そしてこの「防乾紙」は山梨の人が発明したものです。甲府二十人町の北浦治策さんという方が昭和10年頃、防乾紙を使って蚕座面を改善した「防乾紙飼育法」を実用新案登録したそうです。

 この飼育法によれば、『春夏秋蚕とも蚕作が安定するばかりでなく、飼育法の簡易化によって、飼育労力と用桑は従来の半分で足り、生産費が大幅に軽減できるので、養蚕界画期的の大発明である(山梨県蚕糸業慨史)』と絶賛を博し、全国に普及したと文献に書かれています。

 実際、稚蚕期は桑葉を刻んで与えるので、そのままではすぐに乾燥してしまってカラカラになってしまいますが、防乾紙で覆えばかなり長持ちして給桑の回数を減らすことができます。

 ところで、同じ山梨県の斎藤直恵さんの「板紙回転蔟」もそうですけど、北浦治策さんの「防乾紙飼育法」も、日本養蚕業で現在も使用・実行されている大発明です。いまさらながら山梨の養蚕に尽くした人にはほんとに偉人が多いよねぇと感心させられますわ♪

 え~、なんですって、「まゆこは「防乾紙」のスゴさを説明して「蚕座紙」を敷いていなかったことについてお茶を濁す作戦だろう」ですって?まあそれもまちがってなくもないんですが・・・、今現在、蚕座紙は売っているところがありません(防乾紙も)。代用となるちょうどいい大きさのクラフト紙が近所でなるべく安く売っていないか探索中でございます。
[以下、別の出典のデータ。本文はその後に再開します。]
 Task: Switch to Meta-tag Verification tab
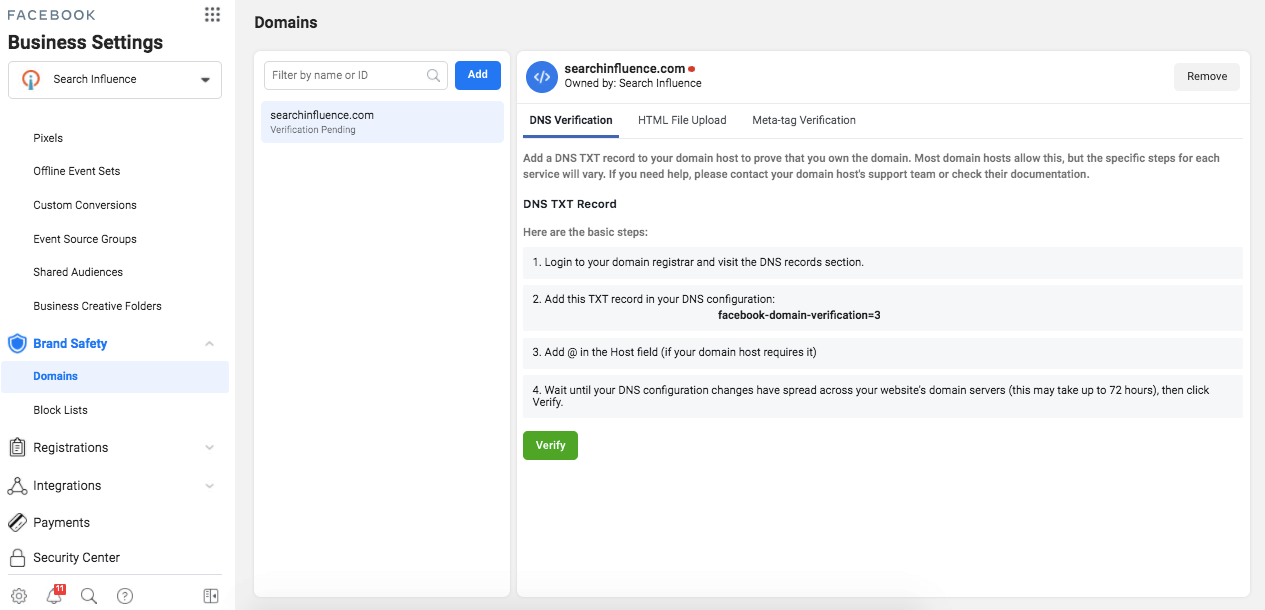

Dsc_2414 ←「4齢で防乾紙を敷いていては蚕がかわいそう!」

 とくに蚕の5齢期は低湿度管理が重要ですから、早く見つけて購入したいと思います。

(でもきのう、まゆこは「近所の倉庫に眠っていた使いきれないくらいたくさんの蚕座紙をだれかが当館に持って来てくれる」という、まったく都合のいい夢を見ました。「まさゆめ」?なはずはたぶん無い。)

Dsc_2417←H279月10日、まだ蚕たちは4齢眠でねむってる♪

まゆこにとって夢に出てくるぐらい懸案の「蚕座紙」について今後問題解決を急ぎたいとおもいます。